═══ TEXTE DU DOCUMENT ═══
L’action de catégorie «B» de Bombardier a terminé la semaine à 1,98 $, son plus bas niveau depuis une vingtaine d’années. Depuis l’ouverture du Salon de l’aviation du Bourget, le 15 juin, ce titre a perdu 64 cents, le tiers de sa valeur. Que s’est-il passé au salon et par la suite pour expliquer cette dégringolade ?
BBD.B Ã la Bourse de Toronto
Un salon catastrophique
Dans les jours qui ont précédés l’ouverture du Salon de l’aviation du Bourget, les nouveaux dirigeants de Bombardier ont fait tout ce qui était possible pour diminuer les attentes. Le mot d’ordre était : il faut donner une chance à la nouvelle direction de prendre les choses en main et on ne peut pas espérer de miracles au Bourget.
Malheureusement, les annonces faites dans les premiers jours du salon ont été bien en deçà des attentes, mêmes les plus modestes. Swiss qui convertit l’achat de dix appareils CS100 en CS300 et Westjet qui exerce six options pour des Q400 ne pouvaient que décevoir les investisseurs. La chute du prix de l’action de Bombardier a été immédiate. Le 17 juin, l’action terminait la journée à 2,40 $.
Le 25 juin, après une petite remontée à 2,49 $, c’est le début d’une nouvelle dégringolade. L’action se retrouve à 2,25 $ le 30 juin. Puis, à compter du 7 juillet, la chute s’est poursuivie. Cette nouvelle baisse a été attribuée à deux rumeurs voulant que l’entrée en service des avions Global 7000 et 8000 soit retardée d’un à deux ans et qu’en plus, Bombardier aurait perdu un important contrat de vente de CSeries en Chine. La première rumeur n’a pas été confirmée et la seconde provient d’une erreur commise par un analyste. Il n’en demeure pas moins que les investisseurs semblent avoir perdu confiance : l’action «B» ne vaut plus que 1,98 $.
La déception du Bourget
Le CSeries a fait une arrivée spectaculaire au Bourget le dimanche 14 juin. Bombardier a alors fièrement annoncé que les performances de l’avion dépassaient ses prévisions de 10% et que d’autres améliorations étaient prévues au cours des prochaines années. Le CS300 a impressionné tous les spectateurs par ses décollages courts et très silencieux. Même John Leahy, le directeur commercial d’Airbus, n’avait que de bons mots pour l’avion de Bombardier, ce qui, en soi, constitue un exploit. Au Bourget, le CSeries a démontré brillamment qu’il était l’avion le plus moderne au monde dans sa catégorie.
Toutefois les annonces de ventes tant espérées par les investisseurs ne se sont jamais concrétisées. Contrairement aux années passées, il n’y a même pas eu un obscur transporteur aérien pour s’étirer le cou et dire : «Peut-être que j’en prendrais une petite dizaine…» Pourquoi ? Les dossiers laissés par l’ancienne équipe de vente étaient-ils vides à ce point ? Ou bien, les politiques commerciales de Bombardier auraient-elles changé avec l’arrivée d’Alain Bellemare à la tête de l’entreprise ? M. Bellemare aurait-il décrété, par exemple, qu’il était temps de cesser de vendre des CSeries à perte ?
═══
◆ **TÂCHE À RÉALISER**:
Reprenez le passage du texte sur Bombardier qui commence par «BBD.B Ã la Bourse» et va jusqu'à «miracles au Bourget.», en substituant «nouveaux responsables» à «nouveaux dirigeants». Servez-vous seulement du texte sur Bombardier.
═══ DONNÉES FOURNIES ═══
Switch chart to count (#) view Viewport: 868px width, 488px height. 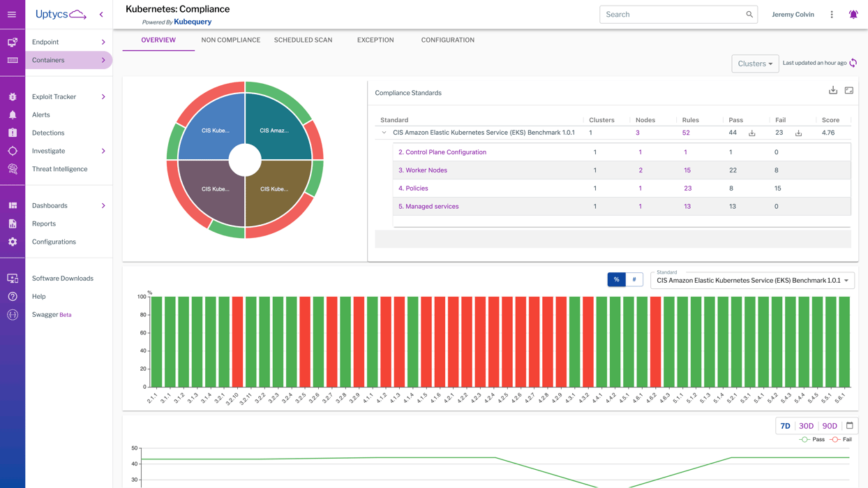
═══
◆ **SOLUTION DU PROBLÈME**:
BBD.B Ã la Bourse de Toronto
Un salon catastrophique
Dans les jours qui ont précédés l’ouverture du Salon de l’aviation du Bourget, les nouveaux responsables de Bombardier ont fait tout ce qui était possible pour diminuer les attentes. Le mot d’ordre était : il faut donner une chance à la nouvelle direction de prendre les choses en main et on ne peut pas espérer de miracles au Bourget.